Back in March 2020, when we received word that the South Bend Community Schools would be closing in light of the governor’s orders to shelter-in-place, we knew that meant that many of the kids in our neighborhood would go without adequate nutrition, since many of them rely on school meals throughout the week.
Even with the school corporation providing sack lunches at various pick-up locations throughout the city, many kids would go without a regular hot meal. And so, on March 16, 2020, our congregation
sprang into action.
Overnight we transformed our sanctuary into a food distribution center. We stacked chairs and put tables in their place. Boxes of cereal and bottles of water filled the front of the stage where music equipment once stood. Large roasters and to-go containers covered the ministry table. Bright colored masks made by volunteers found their place in the sound booth.
We assembled a small but dedicated team of food preparers and distributors from those of us who live in walking distance to the church. The rest of the congregation contributed by making donations to our new “COVID-19 response” fund on our website or by dropping off extra groceries in a cooler on the front steps of the parsonage.

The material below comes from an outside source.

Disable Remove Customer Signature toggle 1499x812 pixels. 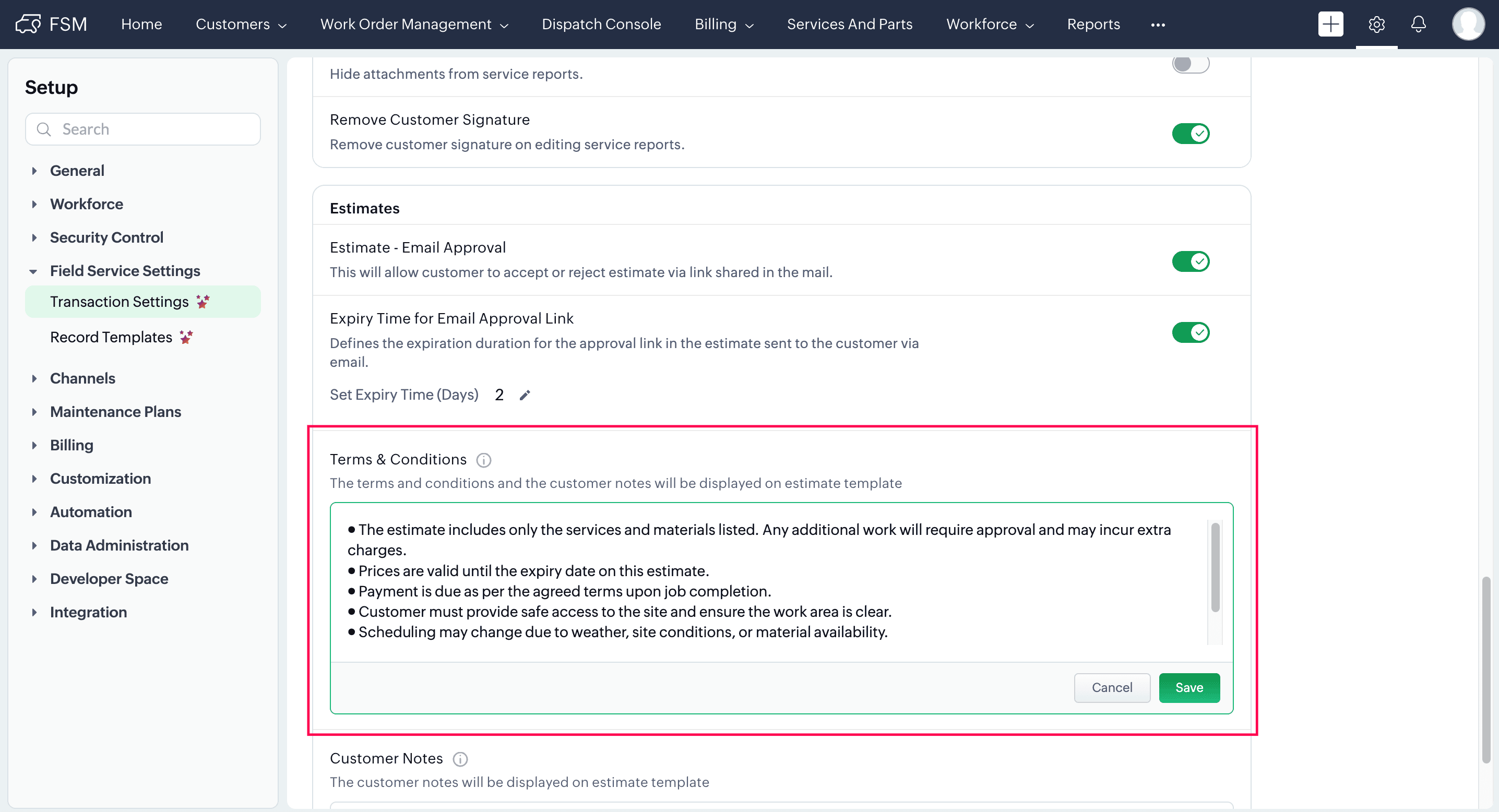click(1190, 133)
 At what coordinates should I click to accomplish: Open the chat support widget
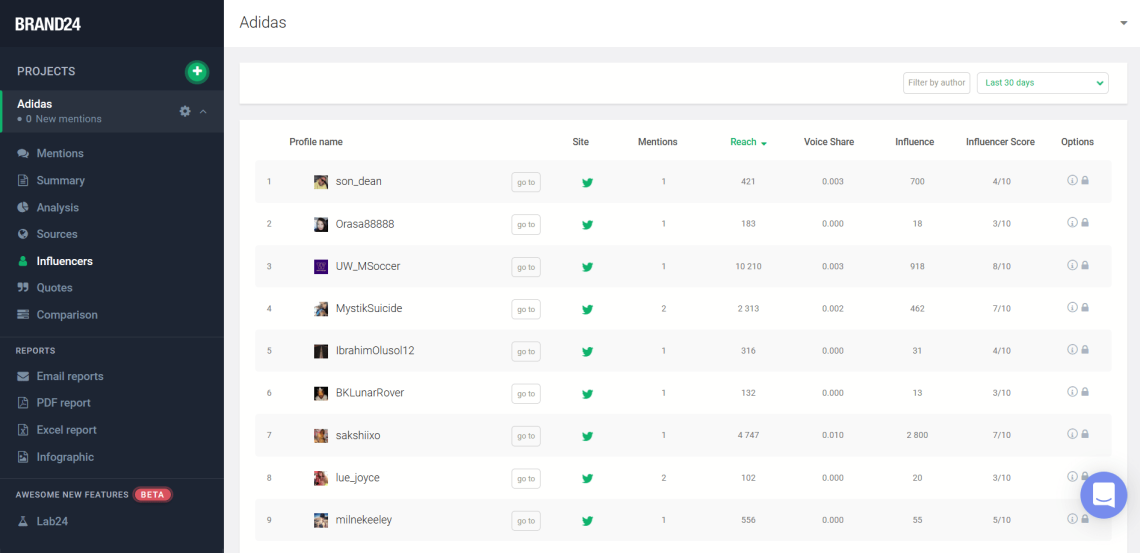1103,495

For the first three months or so, we served three hot meals out of the church a week. In the summer months, we switched to one hot meal on Saturday mornings along with boxes of food for the week on Tuesdays and Saturdays.
On Thanksgiving day, knowing that many people wouldn’t be traveling to see family or wouldn’t have the means to prepare a traditional meal, the pastors and our kids along with another family made an assembly line in the sanctuary that served 125 Thanksgiving meals in an hour.
Some might look at this use of our space as a nice soup kitchen or food pantry but not the work of the gospel. But, for our neighborhood reeling from the physical and economic trauma we’re experiencing from the pandemic, a hot meal and a food box is the most tangible kind of good news we could offer.